(BRIEF):
From the biographical text below, write out word for word the part that opens with the words containing "Early lives and" and closes with "from Marshall University.".
Segment Start: EXERCISE TEXT
Joseph Eugene Batten (January 23, 1972 – July 29, 2008), a video game programmer, murdered his estranged wife Melissa Brooks Batten (March 2, 1972 – July 29, 2008), also a software development engineer, in Redmond, Washington, United States. She had taken out an order of protection against her husband on July 21, eight days before he murdered her.

Biography

Early lives and education
Melissa Brooks Batten, the victim, was a Harvard Law graduate. Joseph Batten was born January 23, 1972, in Parkersburg, West Virginia. Joseph got his mathematics degree from Marshall University.

Careers
Melissa worked as a public defender in North Carolina from 2000-2002, handling domestic cases. At the time, she worked for the Mecklenburg County, North Carolina Public Defender's Office. Melissa moved to Washington state in 2002, and soon after got a job at Microsoft Game Studios, where Joseph was already working as a video game programmer. Melissa earned credits on Halo 3 and Gears of War as a Software Development Engineer in Test, and was working in support of Xbox 360 developer Rare. Joseph later worked at Wizards of the Coast as a Senior Project Manager. Joseph was also the head of the Gleemax project; on July 28, 2008, Wizards announced that they were shutting down Gleemax to concentrate on Dungeons & Dragons Insider.
Segment End: EXERCISE TEXT
Segment Start: EXCERPTED RECORDS
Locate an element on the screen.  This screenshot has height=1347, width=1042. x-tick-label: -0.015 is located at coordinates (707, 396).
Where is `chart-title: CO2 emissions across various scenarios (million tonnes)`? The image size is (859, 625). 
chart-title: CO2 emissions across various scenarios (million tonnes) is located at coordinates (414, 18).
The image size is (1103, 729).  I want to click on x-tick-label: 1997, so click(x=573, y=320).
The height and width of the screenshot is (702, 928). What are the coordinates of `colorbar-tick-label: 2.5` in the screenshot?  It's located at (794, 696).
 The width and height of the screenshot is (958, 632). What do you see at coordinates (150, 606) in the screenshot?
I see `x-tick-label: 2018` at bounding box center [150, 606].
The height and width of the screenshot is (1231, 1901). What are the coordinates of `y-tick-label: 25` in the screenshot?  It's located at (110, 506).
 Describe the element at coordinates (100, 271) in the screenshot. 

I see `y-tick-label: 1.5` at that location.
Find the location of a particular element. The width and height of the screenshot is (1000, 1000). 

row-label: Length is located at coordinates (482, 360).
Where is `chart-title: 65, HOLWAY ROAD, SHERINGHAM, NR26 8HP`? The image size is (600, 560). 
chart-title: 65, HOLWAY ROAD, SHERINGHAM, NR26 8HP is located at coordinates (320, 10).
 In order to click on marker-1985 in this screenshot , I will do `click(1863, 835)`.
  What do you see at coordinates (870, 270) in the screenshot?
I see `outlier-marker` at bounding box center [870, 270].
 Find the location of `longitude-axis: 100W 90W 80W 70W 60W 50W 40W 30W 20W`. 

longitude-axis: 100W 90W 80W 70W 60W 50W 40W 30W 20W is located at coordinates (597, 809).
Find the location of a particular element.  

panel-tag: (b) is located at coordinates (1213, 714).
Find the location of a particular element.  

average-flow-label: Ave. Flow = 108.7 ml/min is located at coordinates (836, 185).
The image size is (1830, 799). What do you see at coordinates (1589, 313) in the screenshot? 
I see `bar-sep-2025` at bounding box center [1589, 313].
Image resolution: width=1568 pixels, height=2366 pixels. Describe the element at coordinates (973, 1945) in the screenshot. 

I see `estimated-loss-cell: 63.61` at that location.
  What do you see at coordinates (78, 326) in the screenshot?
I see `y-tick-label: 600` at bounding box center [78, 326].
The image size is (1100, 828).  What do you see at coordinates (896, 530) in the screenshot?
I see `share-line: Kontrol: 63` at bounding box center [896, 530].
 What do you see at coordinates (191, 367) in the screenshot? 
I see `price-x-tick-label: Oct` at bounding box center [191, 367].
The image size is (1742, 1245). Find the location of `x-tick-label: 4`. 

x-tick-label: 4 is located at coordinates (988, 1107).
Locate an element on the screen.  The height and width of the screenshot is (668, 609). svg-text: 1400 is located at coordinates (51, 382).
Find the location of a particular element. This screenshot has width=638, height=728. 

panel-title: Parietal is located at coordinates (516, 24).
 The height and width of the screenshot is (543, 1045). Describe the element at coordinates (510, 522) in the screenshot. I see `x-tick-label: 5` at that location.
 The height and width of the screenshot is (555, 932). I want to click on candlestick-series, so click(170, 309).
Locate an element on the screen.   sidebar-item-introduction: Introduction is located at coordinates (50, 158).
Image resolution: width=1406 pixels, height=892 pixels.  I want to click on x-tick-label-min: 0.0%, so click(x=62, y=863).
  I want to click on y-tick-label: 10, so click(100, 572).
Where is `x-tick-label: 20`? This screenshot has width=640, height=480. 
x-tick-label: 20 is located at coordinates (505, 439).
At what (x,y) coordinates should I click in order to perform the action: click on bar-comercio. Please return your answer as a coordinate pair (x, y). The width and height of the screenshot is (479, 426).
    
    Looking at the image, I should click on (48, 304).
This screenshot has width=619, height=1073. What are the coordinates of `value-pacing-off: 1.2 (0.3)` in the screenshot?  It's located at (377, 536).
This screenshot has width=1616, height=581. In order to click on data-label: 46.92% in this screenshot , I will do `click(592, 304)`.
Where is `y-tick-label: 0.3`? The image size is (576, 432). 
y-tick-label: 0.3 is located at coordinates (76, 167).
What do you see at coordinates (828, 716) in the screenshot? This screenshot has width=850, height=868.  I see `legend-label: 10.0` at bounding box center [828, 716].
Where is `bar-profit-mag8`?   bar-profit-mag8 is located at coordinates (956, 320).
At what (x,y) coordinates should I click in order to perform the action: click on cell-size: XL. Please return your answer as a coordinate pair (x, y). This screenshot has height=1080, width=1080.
Segment End: EXCERPTED RECORDS
(ANSWER BOX):
Early lives and education
Melissa Brooks Batten, the victim, was a Harvard Law graduate. Joseph Batten was born January 23, 1972, in Parkersburg, West Virginia. Joseph got his mathematics degree from Marshall University.